Word for word, restate each entry in the listing below.

### Given data
*** Block opens ***
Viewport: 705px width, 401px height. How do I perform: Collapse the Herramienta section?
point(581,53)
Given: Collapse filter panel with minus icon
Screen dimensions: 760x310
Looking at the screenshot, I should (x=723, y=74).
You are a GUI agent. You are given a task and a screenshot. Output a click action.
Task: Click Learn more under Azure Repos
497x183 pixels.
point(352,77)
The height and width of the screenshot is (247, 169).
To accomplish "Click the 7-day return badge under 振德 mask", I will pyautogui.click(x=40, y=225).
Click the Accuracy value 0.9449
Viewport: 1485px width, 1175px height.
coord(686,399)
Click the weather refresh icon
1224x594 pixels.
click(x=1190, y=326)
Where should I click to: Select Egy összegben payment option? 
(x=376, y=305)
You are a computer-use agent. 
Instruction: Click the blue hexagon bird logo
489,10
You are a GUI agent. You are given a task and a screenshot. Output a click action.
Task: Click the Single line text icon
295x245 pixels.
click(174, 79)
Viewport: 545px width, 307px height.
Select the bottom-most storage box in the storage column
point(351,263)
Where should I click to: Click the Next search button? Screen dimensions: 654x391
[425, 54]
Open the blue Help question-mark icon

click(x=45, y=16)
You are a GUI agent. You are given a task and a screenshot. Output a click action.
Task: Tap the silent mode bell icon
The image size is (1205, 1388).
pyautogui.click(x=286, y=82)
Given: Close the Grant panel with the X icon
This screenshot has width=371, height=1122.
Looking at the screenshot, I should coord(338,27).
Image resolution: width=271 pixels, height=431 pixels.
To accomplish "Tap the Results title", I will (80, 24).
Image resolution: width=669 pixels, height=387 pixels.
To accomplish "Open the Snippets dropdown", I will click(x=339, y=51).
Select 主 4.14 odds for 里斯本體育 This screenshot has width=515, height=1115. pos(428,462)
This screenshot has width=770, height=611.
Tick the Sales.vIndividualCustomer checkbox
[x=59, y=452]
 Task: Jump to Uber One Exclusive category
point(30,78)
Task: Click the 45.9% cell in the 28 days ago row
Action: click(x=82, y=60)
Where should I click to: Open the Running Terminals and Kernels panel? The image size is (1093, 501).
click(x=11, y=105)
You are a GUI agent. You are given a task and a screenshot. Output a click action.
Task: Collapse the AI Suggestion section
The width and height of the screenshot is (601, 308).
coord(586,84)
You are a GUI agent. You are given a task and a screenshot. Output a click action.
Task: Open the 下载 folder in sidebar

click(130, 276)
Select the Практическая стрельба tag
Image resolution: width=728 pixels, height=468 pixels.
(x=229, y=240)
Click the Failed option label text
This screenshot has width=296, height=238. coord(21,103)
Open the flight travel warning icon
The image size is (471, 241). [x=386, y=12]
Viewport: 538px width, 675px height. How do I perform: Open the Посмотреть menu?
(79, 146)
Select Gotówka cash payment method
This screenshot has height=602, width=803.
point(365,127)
*** Block closes ***
### Answer box
Viewport: 705px width, 401px height. How do I perform: Collapse the Herramienta section?
point(581,53)
Given: Collapse filter panel with minus icon
Screen dimensions: 760x310
Looking at the screenshot, I should (x=723, y=74).
You are a GUI agent. You are given a task and a screenshot. Output a click action.
Task: Click Learn more under Azure Repos
497x183 pixels.
point(352,77)
The height and width of the screenshot is (247, 169).
To accomplish "Click the 7-day return badge under 振德 mask", I will pyautogui.click(x=40, y=225).
Click the Accuracy value 0.9449
Viewport: 1485px width, 1175px height.
coord(686,399)
Click the weather refresh icon
1224x594 pixels.
click(x=1190, y=326)
Where should I click to: Select Egy összegben payment option? 
(x=376, y=305)
You are a computer-use agent. 
Instruction: Click the blue hexagon bird logo
489,10
You are a GUI agent. You are given a task and a screenshot. Output a click action.
Task: Click the Single line text icon
295x245 pixels.
click(174, 79)
Viewport: 545px width, 307px height.
Select the bottom-most storage box in the storage column
point(351,263)
Where should I click to: Click the Next search button? Screen dimensions: 654x391
[425, 54]
Open the blue Help question-mark icon

click(x=45, y=16)
You are a GUI agent. You are given a task and a screenshot. Output a click action.
Task: Tap the silent mode bell icon
The image size is (1205, 1388).
pyautogui.click(x=286, y=82)
Given: Close the Grant panel with the X icon
This screenshot has width=371, height=1122.
Looking at the screenshot, I should coord(338,27).
Image resolution: width=271 pixels, height=431 pixels.
To accomplish "Tap the Results title", I will (80, 24).
Image resolution: width=669 pixels, height=387 pixels.
To accomplish "Open the Snippets dropdown", I will click(x=339, y=51).
Select 主 4.14 odds for 里斯本體育 This screenshot has width=515, height=1115. pos(428,462)
This screenshot has width=770, height=611.
Tick the Sales.vIndividualCustomer checkbox
[x=59, y=452]
 Task: Jump to Uber One Exclusive category
point(30,78)
Task: Click the 45.9% cell in the 28 days ago row
Action: click(x=82, y=60)
Where should I click to: Open the Running Terminals and Kernels panel? The image size is (1093, 501).
click(x=11, y=105)
You are a GUI agent. You are given a task and a screenshot. Output a click action.
Task: Collapse the AI Suggestion section
The width and height of the screenshot is (601, 308).
coord(586,84)
You are a GUI agent. You are given a task and a screenshot. Output a click action.
Task: Open the 下载 folder in sidebar

click(130, 276)
Select the Практическая стрельба tag
Image resolution: width=728 pixels, height=468 pixels.
(x=229, y=240)
Click the Failed option label text
This screenshot has width=296, height=238. coord(21,103)
Open the flight travel warning icon
The image size is (471, 241). [x=386, y=12]
Viewport: 538px width, 675px height. How do I perform: Open the Посмотреть menu?
(79, 146)
Select Gotówka cash payment method
This screenshot has height=602, width=803.
point(365,127)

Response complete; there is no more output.